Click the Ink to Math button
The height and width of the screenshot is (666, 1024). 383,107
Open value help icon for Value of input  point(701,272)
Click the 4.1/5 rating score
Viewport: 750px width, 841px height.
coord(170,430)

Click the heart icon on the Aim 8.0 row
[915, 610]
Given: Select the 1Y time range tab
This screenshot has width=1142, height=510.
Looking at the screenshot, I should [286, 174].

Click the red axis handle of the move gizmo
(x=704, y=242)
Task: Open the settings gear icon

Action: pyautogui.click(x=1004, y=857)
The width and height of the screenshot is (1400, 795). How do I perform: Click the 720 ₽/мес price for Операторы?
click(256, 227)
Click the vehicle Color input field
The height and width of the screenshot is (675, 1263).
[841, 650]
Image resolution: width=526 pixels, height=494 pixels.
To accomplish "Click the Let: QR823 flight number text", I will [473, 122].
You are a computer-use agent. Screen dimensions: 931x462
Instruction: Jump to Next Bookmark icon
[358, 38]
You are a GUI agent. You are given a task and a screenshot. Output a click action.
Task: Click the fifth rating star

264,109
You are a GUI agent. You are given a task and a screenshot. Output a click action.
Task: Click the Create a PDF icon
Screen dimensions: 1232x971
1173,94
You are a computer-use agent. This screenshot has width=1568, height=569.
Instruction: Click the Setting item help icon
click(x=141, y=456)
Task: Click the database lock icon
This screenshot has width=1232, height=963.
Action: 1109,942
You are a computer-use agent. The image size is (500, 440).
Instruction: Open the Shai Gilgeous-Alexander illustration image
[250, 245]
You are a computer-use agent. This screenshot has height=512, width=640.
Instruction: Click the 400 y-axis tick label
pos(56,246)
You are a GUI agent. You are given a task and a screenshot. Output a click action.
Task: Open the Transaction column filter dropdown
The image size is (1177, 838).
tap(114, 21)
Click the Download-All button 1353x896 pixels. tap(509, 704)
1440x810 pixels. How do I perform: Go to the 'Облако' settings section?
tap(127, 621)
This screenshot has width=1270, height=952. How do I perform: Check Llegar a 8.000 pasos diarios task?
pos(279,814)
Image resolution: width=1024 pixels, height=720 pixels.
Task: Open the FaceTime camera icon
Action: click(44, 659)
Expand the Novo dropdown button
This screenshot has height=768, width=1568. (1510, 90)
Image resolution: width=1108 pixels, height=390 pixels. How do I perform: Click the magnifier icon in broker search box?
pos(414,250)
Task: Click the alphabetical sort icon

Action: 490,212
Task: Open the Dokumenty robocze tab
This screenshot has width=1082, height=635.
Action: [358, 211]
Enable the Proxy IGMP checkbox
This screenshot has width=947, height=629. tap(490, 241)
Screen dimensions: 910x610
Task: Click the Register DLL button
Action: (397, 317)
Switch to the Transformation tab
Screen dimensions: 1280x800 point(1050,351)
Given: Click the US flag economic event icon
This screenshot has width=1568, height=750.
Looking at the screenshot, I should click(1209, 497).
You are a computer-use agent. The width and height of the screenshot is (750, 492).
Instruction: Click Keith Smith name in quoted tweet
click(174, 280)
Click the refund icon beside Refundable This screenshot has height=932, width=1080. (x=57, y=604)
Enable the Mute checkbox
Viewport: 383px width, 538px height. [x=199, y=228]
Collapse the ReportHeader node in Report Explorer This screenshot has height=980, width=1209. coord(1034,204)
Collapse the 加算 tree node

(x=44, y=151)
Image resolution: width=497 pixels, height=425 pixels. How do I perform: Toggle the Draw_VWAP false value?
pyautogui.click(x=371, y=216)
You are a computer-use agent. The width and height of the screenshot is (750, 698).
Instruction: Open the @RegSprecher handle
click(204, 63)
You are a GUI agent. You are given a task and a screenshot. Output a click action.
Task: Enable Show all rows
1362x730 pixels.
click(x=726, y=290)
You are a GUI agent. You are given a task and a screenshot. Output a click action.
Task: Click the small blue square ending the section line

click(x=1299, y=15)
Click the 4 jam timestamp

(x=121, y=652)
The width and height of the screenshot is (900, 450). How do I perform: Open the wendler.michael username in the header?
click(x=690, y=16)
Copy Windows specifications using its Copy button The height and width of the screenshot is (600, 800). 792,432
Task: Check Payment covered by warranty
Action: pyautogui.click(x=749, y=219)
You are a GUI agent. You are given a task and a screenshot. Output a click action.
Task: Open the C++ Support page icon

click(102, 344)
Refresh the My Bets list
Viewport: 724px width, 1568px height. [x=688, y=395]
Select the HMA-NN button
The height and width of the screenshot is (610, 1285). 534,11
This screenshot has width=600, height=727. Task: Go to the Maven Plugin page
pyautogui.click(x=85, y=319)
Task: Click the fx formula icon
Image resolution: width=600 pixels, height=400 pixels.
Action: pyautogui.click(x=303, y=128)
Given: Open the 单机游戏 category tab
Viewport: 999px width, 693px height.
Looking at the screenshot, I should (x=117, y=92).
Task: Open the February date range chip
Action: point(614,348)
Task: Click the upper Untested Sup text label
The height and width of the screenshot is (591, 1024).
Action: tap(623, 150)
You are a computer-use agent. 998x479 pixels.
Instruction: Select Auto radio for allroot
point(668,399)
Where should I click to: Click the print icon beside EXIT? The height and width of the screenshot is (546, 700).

------------------------------------

_Work to be completed:_ Once more, write out the records exactly as they are.

_Your solution:_
Click the Ink to Math button
The height and width of the screenshot is (666, 1024). 383,107
Open value help icon for Value of input  point(701,272)
Click the 4.1/5 rating score
Viewport: 750px width, 841px height.
coord(170,430)

Click the heart icon on the Aim 8.0 row
[915, 610]
Given: Select the 1Y time range tab
This screenshot has width=1142, height=510.
Looking at the screenshot, I should [286, 174].

Click the red axis handle of the move gizmo
(x=704, y=242)
Task: Open the settings gear icon

Action: pyautogui.click(x=1004, y=857)
The width and height of the screenshot is (1400, 795). How do I perform: Click the 720 ₽/мес price for Операторы?
click(256, 227)
Click the vehicle Color input field
The height and width of the screenshot is (675, 1263).
[841, 650]
Image resolution: width=526 pixels, height=494 pixels.
To accomplish "Click the Let: QR823 flight number text", I will [473, 122].
You are a computer-use agent. Screen dimensions: 931x462
Instruction: Jump to Next Bookmark icon
[358, 38]
You are a GUI agent. You are given a task and a screenshot. Output a click action.
Task: Click the fifth rating star

264,109
You are a GUI agent. You are given a task and a screenshot. Output a click action.
Task: Click the Create a PDF icon
Screen dimensions: 1232x971
1173,94
You are a computer-use agent. This screenshot has width=1568, height=569.
Instruction: Click the Setting item help icon
click(x=141, y=456)
Task: Click the database lock icon
This screenshot has width=1232, height=963.
Action: 1109,942
You are a computer-use agent. The image size is (500, 440).
Instruction: Open the Shai Gilgeous-Alexander illustration image
[250, 245]
You are a computer-use agent. This screenshot has height=512, width=640.
Instruction: Click the 400 y-axis tick label
pos(56,246)
You are a GUI agent. You are given a task and a screenshot. Output a click action.
Task: Open the Transaction column filter dropdown
The image size is (1177, 838).
tap(114, 21)
Click the Download-All button 1353x896 pixels. tap(509, 704)
1440x810 pixels. How do I perform: Go to the 'Облако' settings section?
tap(127, 621)
This screenshot has width=1270, height=952. How do I perform: Check Llegar a 8.000 pasos diarios task?
pos(279,814)
Image resolution: width=1024 pixels, height=720 pixels.
Task: Open the FaceTime camera icon
Action: click(44, 659)
Expand the Novo dropdown button
This screenshot has height=768, width=1568. (1510, 90)
Image resolution: width=1108 pixels, height=390 pixels. How do I perform: Click the magnifier icon in broker search box?
pos(414,250)
Task: Click the alphabetical sort icon

Action: 490,212
Task: Open the Dokumenty robocze tab
This screenshot has width=1082, height=635.
Action: [358, 211]
Enable the Proxy IGMP checkbox
This screenshot has width=947, height=629. tap(490, 241)
Screen dimensions: 910x610
Task: Click the Register DLL button
Action: (397, 317)
Switch to the Transformation tab
Screen dimensions: 1280x800 point(1050,351)
Given: Click the US flag economic event icon
This screenshot has width=1568, height=750.
Looking at the screenshot, I should click(1209, 497).
You are a computer-use agent. The width and height of the screenshot is (750, 492).
Instruction: Click Keith Smith name in quoted tweet
click(174, 280)
Click the refund icon beside Refundable This screenshot has height=932, width=1080. (x=57, y=604)
Enable the Mute checkbox
Viewport: 383px width, 538px height. [x=199, y=228]
Collapse the ReportHeader node in Report Explorer This screenshot has height=980, width=1209. coord(1034,204)
Collapse the 加算 tree node

(x=44, y=151)
Image resolution: width=497 pixels, height=425 pixels. How do I perform: Toggle the Draw_VWAP false value?
pyautogui.click(x=371, y=216)
You are a computer-use agent. The width and height of the screenshot is (750, 698).
Instruction: Open the @RegSprecher handle
click(204, 63)
You are a GUI agent. You are given a task and a screenshot. Output a click action.
Task: Enable Show all rows
1362x730 pixels.
click(x=726, y=290)
You are a GUI agent. You are given a task and a screenshot. Output a click action.
Task: Click the small blue square ending the section line

click(x=1299, y=15)
Click the 4 jam timestamp

(x=121, y=652)
The width and height of the screenshot is (900, 450). How do I perform: Open the wendler.michael username in the header?
click(x=690, y=16)
Copy Windows specifications using its Copy button The height and width of the screenshot is (600, 800). 792,432
Task: Check Payment covered by warranty
Action: pyautogui.click(x=749, y=219)
You are a GUI agent. You are given a task and a screenshot. Output a click action.
Task: Open the C++ Support page icon

click(102, 344)
Refresh the My Bets list
Viewport: 724px width, 1568px height. [x=688, y=395]
Select the HMA-NN button
The height and width of the screenshot is (610, 1285). 534,11
This screenshot has width=600, height=727. Task: Go to the Maven Plugin page
pyautogui.click(x=85, y=319)
Task: Click the fx formula icon
Image resolution: width=600 pixels, height=400 pixels.
Action: pyautogui.click(x=303, y=128)
Given: Open the 单机游戏 category tab
Viewport: 999px width, 693px height.
Looking at the screenshot, I should (x=117, y=92).
Task: Open the February date range chip
Action: point(614,348)
Task: Click the upper Untested Sup text label
The height and width of the screenshot is (591, 1024).
Action: tap(623, 150)
You are a computer-use agent. 998x479 pixels.
Instruction: Select Auto radio for allroot
point(668,399)
Where should I click to: Click the print icon beside EXIT? The height and width of the screenshot is (546, 700).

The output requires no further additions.